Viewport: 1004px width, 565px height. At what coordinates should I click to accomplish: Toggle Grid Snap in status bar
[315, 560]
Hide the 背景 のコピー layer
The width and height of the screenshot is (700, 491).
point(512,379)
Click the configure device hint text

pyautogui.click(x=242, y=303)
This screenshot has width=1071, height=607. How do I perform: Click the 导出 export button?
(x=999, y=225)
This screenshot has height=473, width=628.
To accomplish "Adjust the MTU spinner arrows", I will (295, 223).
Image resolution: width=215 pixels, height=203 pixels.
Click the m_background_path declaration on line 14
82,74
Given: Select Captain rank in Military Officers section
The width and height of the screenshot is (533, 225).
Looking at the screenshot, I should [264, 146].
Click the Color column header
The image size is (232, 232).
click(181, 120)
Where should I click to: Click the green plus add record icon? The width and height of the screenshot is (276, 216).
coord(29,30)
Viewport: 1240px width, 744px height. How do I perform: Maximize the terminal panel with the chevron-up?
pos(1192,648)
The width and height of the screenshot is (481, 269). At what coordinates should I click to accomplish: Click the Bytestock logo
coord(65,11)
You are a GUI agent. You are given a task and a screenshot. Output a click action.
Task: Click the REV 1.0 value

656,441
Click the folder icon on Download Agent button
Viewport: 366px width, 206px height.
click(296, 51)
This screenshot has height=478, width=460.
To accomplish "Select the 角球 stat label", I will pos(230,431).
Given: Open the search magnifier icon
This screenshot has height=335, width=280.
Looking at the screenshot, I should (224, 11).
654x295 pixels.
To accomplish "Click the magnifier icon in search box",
....................
*Written instruction*
Which lines in the listing above contain the word "accomplish"? Copy each of them in full.

*Task answer*
Viewport: 1004px width, 565px height. At what coordinates should I click to accomplish: Toggle Grid Snap in status bar
To accomplish "Adjust the MTU spinner arrows", I will (295, 223).
The width and height of the screenshot is (481, 269). At what coordinates should I click to accomplish: Click the Bytestock logo
To accomplish "Select the 角球 stat label", I will pos(230,431).
To accomplish "Click the magnifier icon in search box",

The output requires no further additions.